If using canned chickpeas, skip first step.

- Pick over the checkpeas, discarding any grit or misshapen beans. Rinse well, place in a bowl, and add water to cover generously. Let soak overnight. Drain the beans and place in a large saucepan with the crushed garlic and water to cover generously. Bring to a boil, reduce the heat to low, cover, and cook until the beans are tender, 1 1/2 - 2 1/2 hours.

- On a work surface, combine the minced garlic, rosemary, sage, and chile and finely mince. In a large saucepan over medium heat, warm together the olive oil and garlic-herb mixture and saute, stirring often, until fragrant, about 2 minutes. Add the tomatoes and broth, reduce the heat to low, cover, cook until thickened, about 15 minutes. Raise the heat to medium, add the pasta, stir well, and cook until al dente, about 9 minutes. Using a slotted spoon, transfer half of the beans to a food mill fitted with the medium disk and puree directly into the pot, adding cooking liquid as needed to facilitate the pureeing (this step is optional. You can just add them all whole.). Add 1 cup (8 fl oz/250 ml) of the cooking liquid (you can use the liquid from the can and maybe some extra water) and the remaining whole beans. Stir well and season with salt and pepper.

- Ladle into warmed individual bowls and drizzle with olive oil. Pass the Parmesan cheese at the table.

Serves 6-8 (about 4, if you don't have another course)

Saturday, September 12, 2009

An interesting combination

I tried this recipe for pasta with beans and mussels the other day, and it was really good. What sounds like a strange combination works quite well together. While I used shelled, frozen mussels, I'm sure it's even better if you use fresh mussels, as in the recipe.

Tuesday, September 8, 2009

Renewing the Permesso di Soggiorno

The following is a continuation of these two posts.
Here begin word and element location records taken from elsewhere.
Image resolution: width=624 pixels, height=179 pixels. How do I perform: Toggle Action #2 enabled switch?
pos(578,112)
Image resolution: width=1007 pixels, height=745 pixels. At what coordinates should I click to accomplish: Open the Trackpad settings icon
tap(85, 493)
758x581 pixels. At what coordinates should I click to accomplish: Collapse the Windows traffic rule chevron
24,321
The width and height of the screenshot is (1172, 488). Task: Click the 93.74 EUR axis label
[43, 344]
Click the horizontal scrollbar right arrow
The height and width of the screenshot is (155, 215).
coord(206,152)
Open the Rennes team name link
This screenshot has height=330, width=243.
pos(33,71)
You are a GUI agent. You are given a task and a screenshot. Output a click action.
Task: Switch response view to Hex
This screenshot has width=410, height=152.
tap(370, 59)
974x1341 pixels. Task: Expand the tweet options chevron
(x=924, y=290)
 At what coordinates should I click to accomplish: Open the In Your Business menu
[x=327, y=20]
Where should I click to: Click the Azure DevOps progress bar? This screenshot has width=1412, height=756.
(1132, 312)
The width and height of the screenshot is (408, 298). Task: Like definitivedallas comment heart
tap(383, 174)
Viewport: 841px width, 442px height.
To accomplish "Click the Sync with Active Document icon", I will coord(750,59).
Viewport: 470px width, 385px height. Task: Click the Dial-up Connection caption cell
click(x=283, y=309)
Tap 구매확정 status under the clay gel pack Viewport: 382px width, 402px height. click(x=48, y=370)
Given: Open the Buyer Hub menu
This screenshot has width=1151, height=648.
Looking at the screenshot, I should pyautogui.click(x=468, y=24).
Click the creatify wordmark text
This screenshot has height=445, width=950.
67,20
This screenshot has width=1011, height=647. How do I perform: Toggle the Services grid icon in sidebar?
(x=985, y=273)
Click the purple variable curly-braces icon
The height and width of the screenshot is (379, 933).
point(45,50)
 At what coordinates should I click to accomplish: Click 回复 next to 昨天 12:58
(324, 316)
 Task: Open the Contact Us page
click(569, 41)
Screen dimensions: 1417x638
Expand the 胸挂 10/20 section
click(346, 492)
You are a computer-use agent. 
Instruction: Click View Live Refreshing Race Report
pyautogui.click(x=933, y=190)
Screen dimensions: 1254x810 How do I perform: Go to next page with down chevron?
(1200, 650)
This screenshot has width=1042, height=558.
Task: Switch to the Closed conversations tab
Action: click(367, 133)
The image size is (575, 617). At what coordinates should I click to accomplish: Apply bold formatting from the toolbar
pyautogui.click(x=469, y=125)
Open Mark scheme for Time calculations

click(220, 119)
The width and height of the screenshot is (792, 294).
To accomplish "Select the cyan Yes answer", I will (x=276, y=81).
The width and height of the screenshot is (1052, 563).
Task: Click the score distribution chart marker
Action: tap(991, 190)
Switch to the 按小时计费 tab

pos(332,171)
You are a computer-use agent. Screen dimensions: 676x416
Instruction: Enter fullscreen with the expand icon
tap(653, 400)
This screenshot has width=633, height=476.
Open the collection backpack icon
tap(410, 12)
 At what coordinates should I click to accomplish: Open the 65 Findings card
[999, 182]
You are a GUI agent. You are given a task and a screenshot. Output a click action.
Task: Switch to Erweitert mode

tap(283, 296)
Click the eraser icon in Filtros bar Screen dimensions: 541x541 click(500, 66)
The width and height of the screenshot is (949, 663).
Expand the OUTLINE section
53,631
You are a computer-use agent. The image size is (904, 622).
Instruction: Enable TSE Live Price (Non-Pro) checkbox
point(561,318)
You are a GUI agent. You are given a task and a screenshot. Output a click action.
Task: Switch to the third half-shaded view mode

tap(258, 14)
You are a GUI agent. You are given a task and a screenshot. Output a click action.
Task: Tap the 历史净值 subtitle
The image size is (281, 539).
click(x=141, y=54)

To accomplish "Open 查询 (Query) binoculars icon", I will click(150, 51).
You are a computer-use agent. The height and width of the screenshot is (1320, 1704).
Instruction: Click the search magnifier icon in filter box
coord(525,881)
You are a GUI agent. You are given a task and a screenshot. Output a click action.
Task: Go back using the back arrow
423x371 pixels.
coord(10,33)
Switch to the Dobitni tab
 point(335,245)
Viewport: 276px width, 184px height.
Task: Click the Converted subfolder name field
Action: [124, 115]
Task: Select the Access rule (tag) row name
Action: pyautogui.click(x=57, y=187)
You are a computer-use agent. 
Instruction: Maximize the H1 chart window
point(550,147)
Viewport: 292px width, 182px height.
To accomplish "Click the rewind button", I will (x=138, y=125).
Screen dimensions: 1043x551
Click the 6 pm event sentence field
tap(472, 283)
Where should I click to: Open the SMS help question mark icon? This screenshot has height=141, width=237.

Last week I went to the Patronato, an Italian government organization that is supposed to be able to answer people's questions about permessi di soggiorno. When I got there, I told the man at the entrance that I had some questions, and he told me to go to the 5th floor and talk to "Flo" (not her real name). When I got to Flo's office, she asked if I had an appointment. I said no, and she told me to wait. I waited for about 40 mins -- I had learned by this time to bring a book in anticipation of things like this -- until some other people, presumably with an appointment, came in. Then Flo said that maybe I should make an appointment, to which I agreed. She said to come back at 11 on Monday. So I went back at 11 on Monday, and the same man at the entrance said Flo wasn't there, and that she was supposed to be in around 1. So I went back at 1, and several people who were leaving for lunch said the office closed at 1. The entrance man said I should go wait on the 5th floor for Flo. When I got there, the man with whom Flo shares an office thought it would be better if I made a new appointment, so I left my name and number, and he said she would call me that afternoon. Then I decided to try the post office. The woman there was able to answer all my questions. Not surprisingly, Flo did not call me that afternoon.

Today I applied to renew my permesso di soggiorno. Under a new system, the post office gives you your first questura appointment date when you give them your application package, instead of having to wait for the questura to mail you a letter. So far it appears they have shaved eight months off the process. If the second questura appointment date isn't significantly longer than three months after the first, this will be a pretty big improvement.

I should also note that the woman at the post office, and definitely not the man who was doing her job in the morning shift, was one of the nicest people I've encountered at an Italian government organization or store (assuming she wasn't giving me bad information). The only other person I can think of who deserves credit is the guy at the Intesa Sanpaolo bank on via della villa Demidoff, who spent a long time trying to help me, and then I didn't end up getting an account there because accounts for foreigners were way too expensive.